→ **REQUIRED TASKS**:
a) Answer these questions about the biography of Vusumuzi Cyril Xaba below:
(i) From which university does he hold a Master of Laws (LLM)?
(ii) Which portfolio committee does he chair?
(iii) What position did he hold at the University of Natal from 1989 to 1990?
b) Carry on the biography of Vusumuzi Cyril Xaba below, starting after its last sentence.

→ **DOCUMENT SECTION**:

Vusumuzi Cyril Xaba (born 1967) is a South African politician and a Member of the National Assembly of South Africa since 2019. He is currently serving as Co-Chairperson of the Joint Standing Committee on Defence and as Chairperson of the  Portfolio Committee on Defence and Military Veterans. A member of the African National Congress, he previously served in the KwaZulu-Natal Legislature from 1994 to 2009 and from 2014 to 2019. He was the   Member of the Executive Council (MEC) for the KwaZulu-Natal Department of Agriculture and Rural Development from 2014 to 2016.

Early life and education
Xaba was born in 1967. He attended Ziphathele High School. He holds a B.Proc from the University of Natal and a Master of Laws (LLM) from the University of KwaZulu-Natal. He has a number of incomplete degrees. In 1987, he enrolled for a BA in Law at the University of Durban-Westville. He could not complete the degree due to political reasons. Xaba later studied for a diploma in economic principles from the University of London, but he did not complete the course. His studies for a Bachelor of Laws (LLB) at the University of Natal was discontinued because of his election as a Member of the Provincial Legislature.

Political career
In 1985, he became a member of the Clermont Branch Executive of the Congress of South African Students (COSAS). Xaba was a member of the  Provincial Executive Committee of the Natal Students Congress (NASCO) between 1986 and 1987. From 1989 to 1990, he served as deputy president of the Black Students Society (BSS) at the University of Natal.

→ **INFORMATION PROVIDED**:
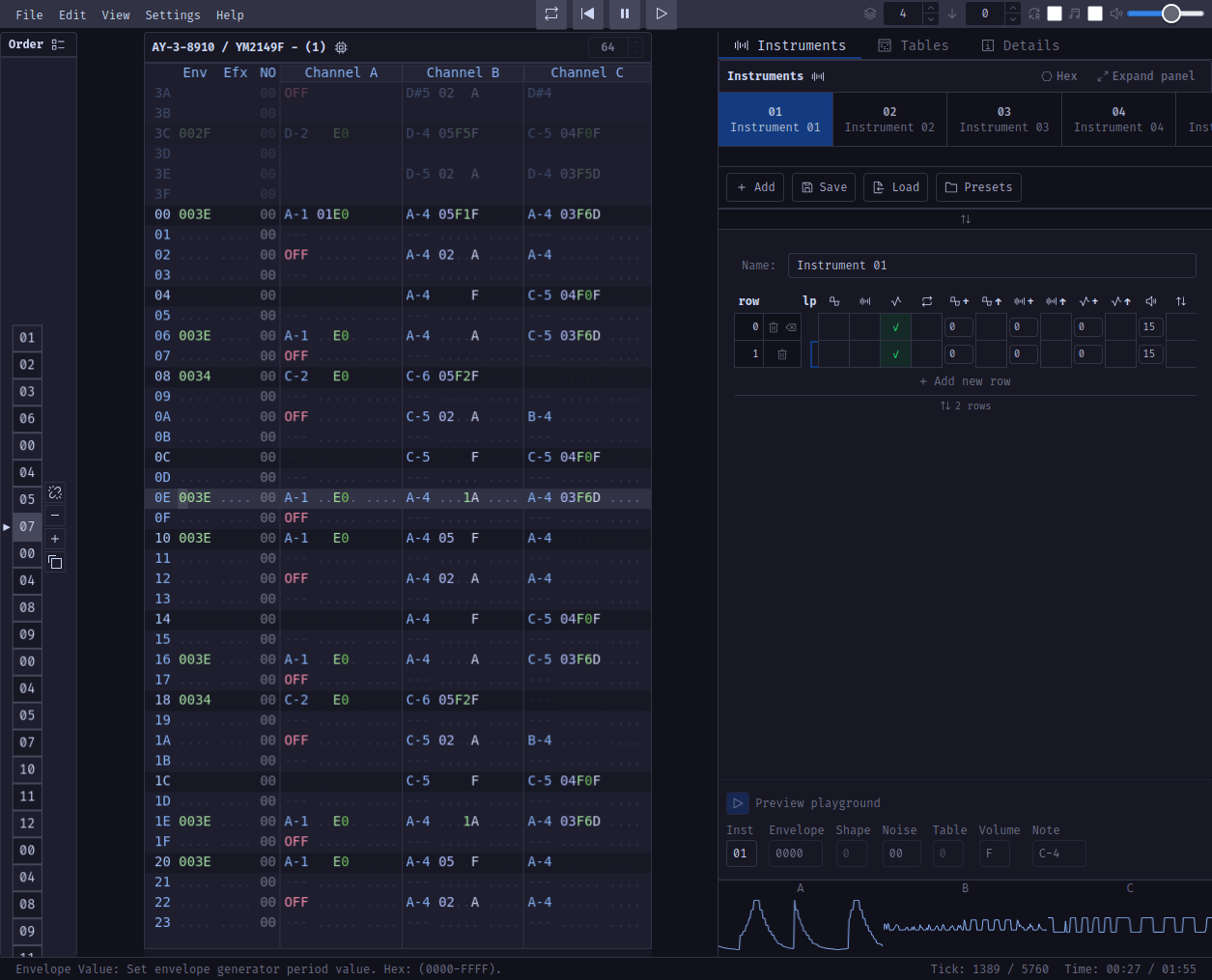Decrease the step value 0 with down stepper
Viewport: 1212px width, 980px height.
1012,19
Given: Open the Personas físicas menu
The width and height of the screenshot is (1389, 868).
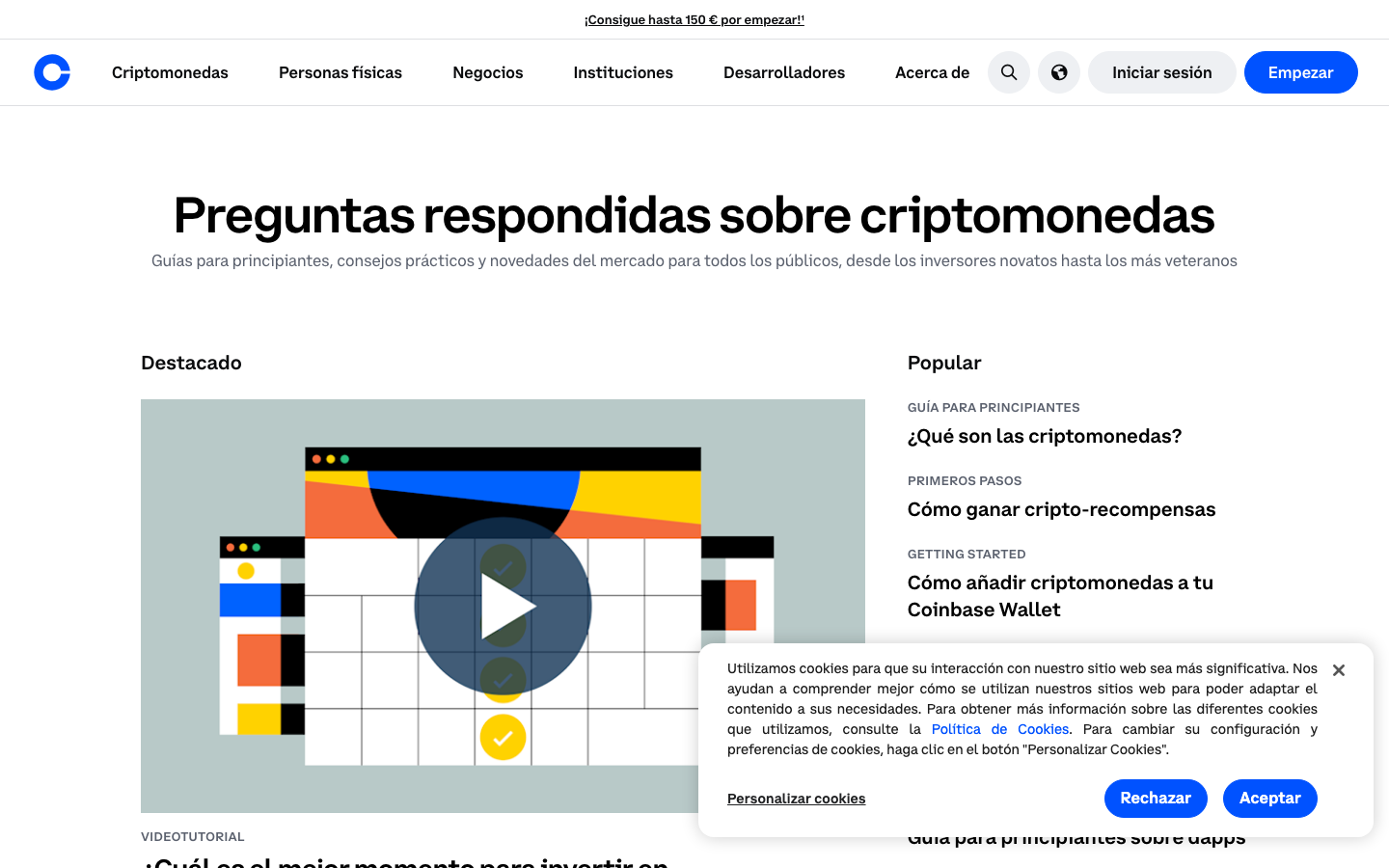Looking at the screenshot, I should coord(340,72).
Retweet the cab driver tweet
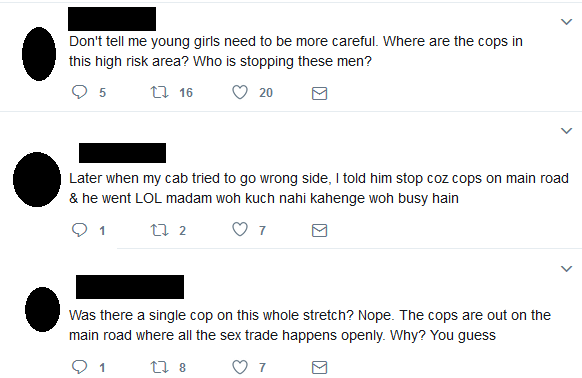This screenshot has height=378, width=582. pos(160,230)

→ **ANSWERS TO THE EXERCISES**:
a)
(i) The University of KwaZulu-Natal.
(ii) The Portfolio Committee on Defence and Military Veterans.
(iii) Deputy president of the Black Students Society (BSS).

b)
Xaba served as the deputy regional chair and later as the chairperson of the ANC Youth League's Southern Natal region from 1990 to 1993. He was an ex officio member of the National Executive Committee (NEC) of the ANC Youth League between 1991 and 1993. Xaba was an ex officio member of the ANC's Regional Executive Committee from 1991 to 1993, before serving as an ordinary member of the regional executive committee between 1993 and 1994. In 1995, Xaba was elected as the regional secretary of the ANC's Durban West region, a position he held until 2001. Between 2002 and 2007, Xaba was the deputy chairperson of the ANC's eThekwini Region. Xaba was an ex officio member of the ANC's provincial executive committee from 1995 to 2001 and from 2004 to 2012, he served as an ordinary member.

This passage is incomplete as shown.